PROVIDED MATERIAL:
______________________________

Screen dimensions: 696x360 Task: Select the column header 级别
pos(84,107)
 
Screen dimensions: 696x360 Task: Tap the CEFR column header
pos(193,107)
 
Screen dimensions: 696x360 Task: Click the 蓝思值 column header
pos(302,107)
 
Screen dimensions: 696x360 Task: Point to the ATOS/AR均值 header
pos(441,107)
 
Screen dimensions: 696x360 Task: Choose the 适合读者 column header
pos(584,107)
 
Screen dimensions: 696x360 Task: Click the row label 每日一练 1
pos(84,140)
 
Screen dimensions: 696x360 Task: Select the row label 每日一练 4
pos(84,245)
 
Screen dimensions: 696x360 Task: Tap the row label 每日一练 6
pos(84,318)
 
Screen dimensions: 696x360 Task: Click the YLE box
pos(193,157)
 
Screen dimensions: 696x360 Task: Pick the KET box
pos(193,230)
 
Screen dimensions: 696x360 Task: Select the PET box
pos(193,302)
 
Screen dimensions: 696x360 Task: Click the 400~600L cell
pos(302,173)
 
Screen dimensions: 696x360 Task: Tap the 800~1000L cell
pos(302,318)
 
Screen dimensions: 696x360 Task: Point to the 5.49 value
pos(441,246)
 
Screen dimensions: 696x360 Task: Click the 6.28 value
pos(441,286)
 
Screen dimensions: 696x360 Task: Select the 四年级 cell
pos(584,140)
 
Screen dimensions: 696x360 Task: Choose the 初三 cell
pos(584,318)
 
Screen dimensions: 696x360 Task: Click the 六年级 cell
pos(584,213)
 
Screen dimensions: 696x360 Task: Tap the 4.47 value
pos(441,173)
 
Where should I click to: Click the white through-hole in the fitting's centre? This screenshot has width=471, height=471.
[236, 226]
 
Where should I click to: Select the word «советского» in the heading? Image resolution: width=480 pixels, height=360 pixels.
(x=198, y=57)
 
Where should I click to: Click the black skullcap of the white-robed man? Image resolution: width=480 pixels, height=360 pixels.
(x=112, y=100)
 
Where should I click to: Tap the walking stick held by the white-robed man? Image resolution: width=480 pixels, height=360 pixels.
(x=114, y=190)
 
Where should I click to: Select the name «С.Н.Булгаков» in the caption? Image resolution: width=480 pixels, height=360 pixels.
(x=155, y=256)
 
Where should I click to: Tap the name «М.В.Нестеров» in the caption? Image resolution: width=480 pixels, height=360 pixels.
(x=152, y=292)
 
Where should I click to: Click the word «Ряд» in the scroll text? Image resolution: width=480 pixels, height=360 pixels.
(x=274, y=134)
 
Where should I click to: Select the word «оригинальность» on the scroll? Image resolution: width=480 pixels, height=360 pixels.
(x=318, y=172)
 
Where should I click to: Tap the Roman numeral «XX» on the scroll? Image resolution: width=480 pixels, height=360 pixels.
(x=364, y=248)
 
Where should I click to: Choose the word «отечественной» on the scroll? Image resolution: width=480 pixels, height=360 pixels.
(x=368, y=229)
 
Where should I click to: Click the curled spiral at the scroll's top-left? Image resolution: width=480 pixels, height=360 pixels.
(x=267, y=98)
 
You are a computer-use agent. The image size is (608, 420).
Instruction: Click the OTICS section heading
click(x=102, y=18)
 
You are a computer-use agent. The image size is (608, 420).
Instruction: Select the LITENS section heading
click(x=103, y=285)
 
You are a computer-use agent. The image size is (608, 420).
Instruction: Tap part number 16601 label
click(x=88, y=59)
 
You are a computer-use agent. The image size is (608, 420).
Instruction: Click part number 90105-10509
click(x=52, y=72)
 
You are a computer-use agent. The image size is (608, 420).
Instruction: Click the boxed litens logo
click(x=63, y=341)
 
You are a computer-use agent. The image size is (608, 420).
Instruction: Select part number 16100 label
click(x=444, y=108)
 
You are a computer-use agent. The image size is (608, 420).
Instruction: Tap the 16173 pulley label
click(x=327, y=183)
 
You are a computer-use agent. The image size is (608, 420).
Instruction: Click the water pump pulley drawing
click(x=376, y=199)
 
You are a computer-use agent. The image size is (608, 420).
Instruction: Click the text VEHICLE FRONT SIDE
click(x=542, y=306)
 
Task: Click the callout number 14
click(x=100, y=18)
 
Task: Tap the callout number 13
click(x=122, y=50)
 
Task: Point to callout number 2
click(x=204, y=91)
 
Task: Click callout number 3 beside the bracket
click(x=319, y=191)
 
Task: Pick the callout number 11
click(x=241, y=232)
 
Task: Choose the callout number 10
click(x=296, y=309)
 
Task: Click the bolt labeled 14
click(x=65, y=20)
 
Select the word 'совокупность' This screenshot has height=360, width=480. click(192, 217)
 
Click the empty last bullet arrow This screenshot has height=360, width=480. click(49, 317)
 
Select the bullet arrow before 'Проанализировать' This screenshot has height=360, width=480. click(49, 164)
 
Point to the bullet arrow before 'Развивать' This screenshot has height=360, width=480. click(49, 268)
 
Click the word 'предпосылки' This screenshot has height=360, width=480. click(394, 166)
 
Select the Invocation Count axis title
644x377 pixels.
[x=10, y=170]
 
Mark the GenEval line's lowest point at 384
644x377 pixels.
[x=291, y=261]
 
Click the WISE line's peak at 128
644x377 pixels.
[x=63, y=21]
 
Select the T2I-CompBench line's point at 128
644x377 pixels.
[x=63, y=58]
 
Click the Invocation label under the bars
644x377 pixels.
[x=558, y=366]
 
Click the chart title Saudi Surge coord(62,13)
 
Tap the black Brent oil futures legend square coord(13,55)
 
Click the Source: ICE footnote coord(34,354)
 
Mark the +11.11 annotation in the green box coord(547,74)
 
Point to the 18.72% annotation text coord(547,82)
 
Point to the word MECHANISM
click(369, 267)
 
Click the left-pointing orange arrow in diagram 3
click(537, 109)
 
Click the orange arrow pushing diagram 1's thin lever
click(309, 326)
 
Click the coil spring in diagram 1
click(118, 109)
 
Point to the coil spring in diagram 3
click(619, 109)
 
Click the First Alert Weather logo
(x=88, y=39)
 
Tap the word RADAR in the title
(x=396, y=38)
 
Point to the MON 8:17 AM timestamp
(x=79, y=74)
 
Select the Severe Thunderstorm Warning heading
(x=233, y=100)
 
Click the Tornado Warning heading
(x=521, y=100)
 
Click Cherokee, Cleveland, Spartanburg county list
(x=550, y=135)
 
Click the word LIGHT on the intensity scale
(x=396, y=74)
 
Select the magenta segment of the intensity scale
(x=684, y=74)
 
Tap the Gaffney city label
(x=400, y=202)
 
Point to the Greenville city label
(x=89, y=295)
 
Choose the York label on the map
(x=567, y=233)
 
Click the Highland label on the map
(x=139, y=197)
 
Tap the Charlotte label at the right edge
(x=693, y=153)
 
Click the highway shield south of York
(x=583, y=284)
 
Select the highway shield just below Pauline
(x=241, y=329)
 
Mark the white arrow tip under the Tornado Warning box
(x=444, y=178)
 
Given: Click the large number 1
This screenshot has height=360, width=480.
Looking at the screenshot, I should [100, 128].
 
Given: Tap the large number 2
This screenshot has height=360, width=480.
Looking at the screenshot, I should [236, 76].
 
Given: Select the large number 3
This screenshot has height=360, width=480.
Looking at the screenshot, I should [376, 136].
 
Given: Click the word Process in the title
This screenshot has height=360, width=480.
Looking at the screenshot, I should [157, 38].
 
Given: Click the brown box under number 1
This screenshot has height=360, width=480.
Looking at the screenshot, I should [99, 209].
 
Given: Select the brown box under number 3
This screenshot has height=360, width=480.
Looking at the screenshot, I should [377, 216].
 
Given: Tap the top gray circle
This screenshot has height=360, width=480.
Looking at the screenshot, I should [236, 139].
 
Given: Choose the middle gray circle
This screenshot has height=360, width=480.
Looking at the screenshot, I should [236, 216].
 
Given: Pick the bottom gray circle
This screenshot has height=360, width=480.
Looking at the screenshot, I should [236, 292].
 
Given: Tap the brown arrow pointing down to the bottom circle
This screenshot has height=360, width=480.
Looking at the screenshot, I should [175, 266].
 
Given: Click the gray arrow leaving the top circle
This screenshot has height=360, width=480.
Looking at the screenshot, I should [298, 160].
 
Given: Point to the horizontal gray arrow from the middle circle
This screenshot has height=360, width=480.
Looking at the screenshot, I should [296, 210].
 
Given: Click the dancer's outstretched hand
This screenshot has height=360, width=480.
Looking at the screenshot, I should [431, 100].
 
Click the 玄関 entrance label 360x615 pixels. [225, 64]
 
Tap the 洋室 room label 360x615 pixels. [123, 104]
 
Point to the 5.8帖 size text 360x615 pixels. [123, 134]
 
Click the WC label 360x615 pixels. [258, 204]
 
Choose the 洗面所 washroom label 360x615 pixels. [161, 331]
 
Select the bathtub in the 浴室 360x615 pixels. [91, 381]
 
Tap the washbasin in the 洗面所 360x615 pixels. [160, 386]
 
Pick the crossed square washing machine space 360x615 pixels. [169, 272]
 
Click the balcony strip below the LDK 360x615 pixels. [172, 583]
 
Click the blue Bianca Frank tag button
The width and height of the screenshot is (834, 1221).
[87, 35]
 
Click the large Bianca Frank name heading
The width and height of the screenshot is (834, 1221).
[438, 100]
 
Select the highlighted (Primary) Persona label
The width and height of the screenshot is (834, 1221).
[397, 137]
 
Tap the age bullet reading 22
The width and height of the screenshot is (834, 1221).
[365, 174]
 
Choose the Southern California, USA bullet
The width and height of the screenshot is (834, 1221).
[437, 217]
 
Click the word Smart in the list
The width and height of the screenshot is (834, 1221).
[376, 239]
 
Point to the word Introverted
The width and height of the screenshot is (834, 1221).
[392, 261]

______________________________

Put everything from the start of the material down to the line containing "pos(302,107)" into a JSON list of strings, one string per line, leaving out blank lines.

SOLVED PROBLEM:
[
  "Screen dimensions: 696x360 Task: Select the column header 级别",
  "pos(84,107)",
  "Screen dimensions: 696x360 Task: Tap the CEFR column header",
  "pos(193,107)",
  "Screen dimensions: 696x360 Task: Click the 蓝思值 column header",
  "pos(302,107)"
]